Background technology
Existing soya-bean milk manufacturing technology is all that the quality of emphasis soya-bean milk is fine and smooth, generally all bean dregs is thrown away, and bean dregs have abundant nutritive value in fact, and in soybean, larger a part of nutritional labeling remains in bean dregs, and existing product has been wasted the making material greatly.The mouthfeel of existing soya-bean milk is mostly identical, there is no characteristics, and is the same with traditional soybean milk, be all neat liquid, there is no new meaning, can not meet the fastidious taste of modern, soya-bean milk in the market is mostly traditional manufacture craft, and nutritive value is extremely single, can't satisfy people to the demand of high nutritive value.
Summary of the invention
The object of the invention just is to provide a kind of soya-bean milk that contains the fruit of Chinese wolfberry.

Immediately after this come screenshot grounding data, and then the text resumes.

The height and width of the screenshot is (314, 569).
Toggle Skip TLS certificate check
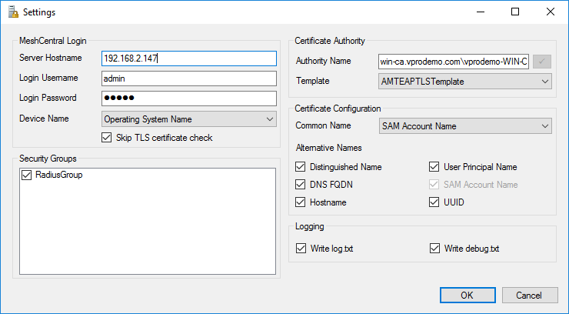pos(108,138)
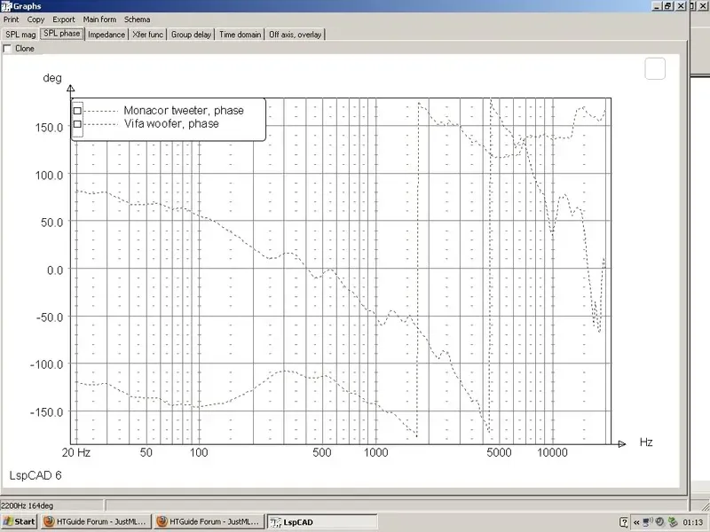
Task: Click the Windows Start flag button
Action: (19, 521)
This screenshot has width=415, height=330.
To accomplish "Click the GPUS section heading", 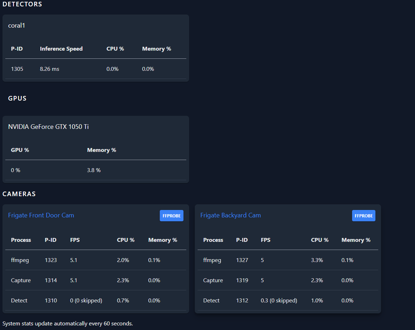I will tap(17, 98).
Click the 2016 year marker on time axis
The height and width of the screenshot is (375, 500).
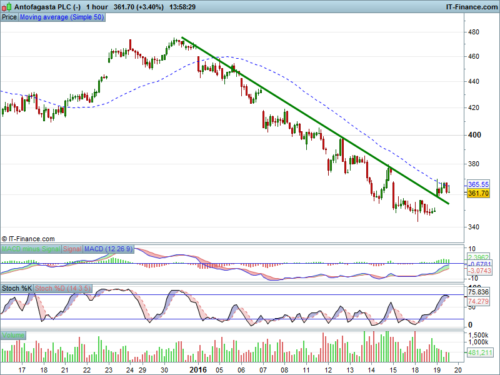(199, 369)
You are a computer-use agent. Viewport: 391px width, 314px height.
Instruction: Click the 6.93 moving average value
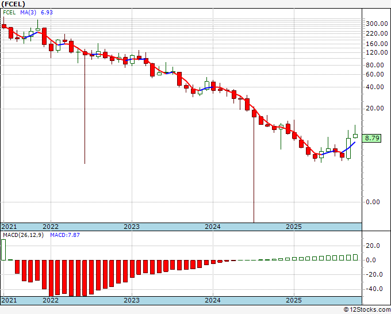47,13
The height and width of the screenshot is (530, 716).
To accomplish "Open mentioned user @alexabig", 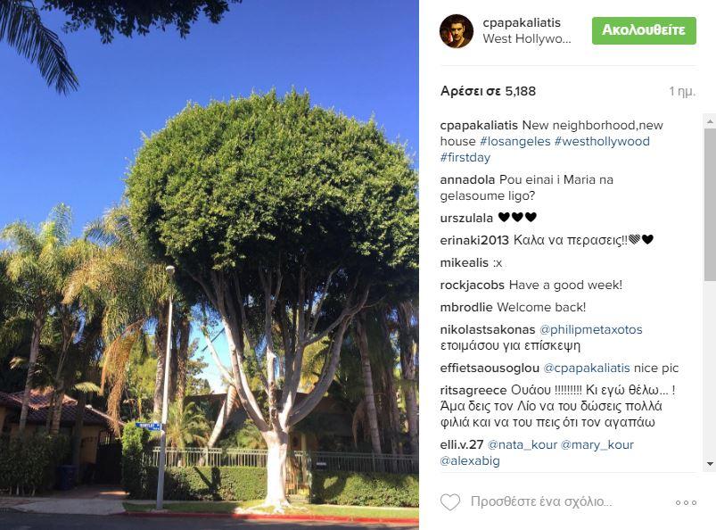I will 469,460.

The present invention is achieved by the following technical solutions:
A kind of soya-bean milk that contains the fruit of Chinese wolfberry, it is comprised of the raw material of following weight parts:
Soya bean 85-90, pea 8-12, black soya bean 15-19, iblet 6-10, buckwheat 9-13, root of Dahurain angelica 2-4, adhesive rehmannia flower 1-2, fruit of Chinese wolfberry 2-4, glucose 1-2, Snakegourd Fruit leaf 1-2, ISOASCORBIC ACID sodium 0.8-1, whey powder 1-2, molecule distillating monoglyceride 0.2-0.4, water are appropriate.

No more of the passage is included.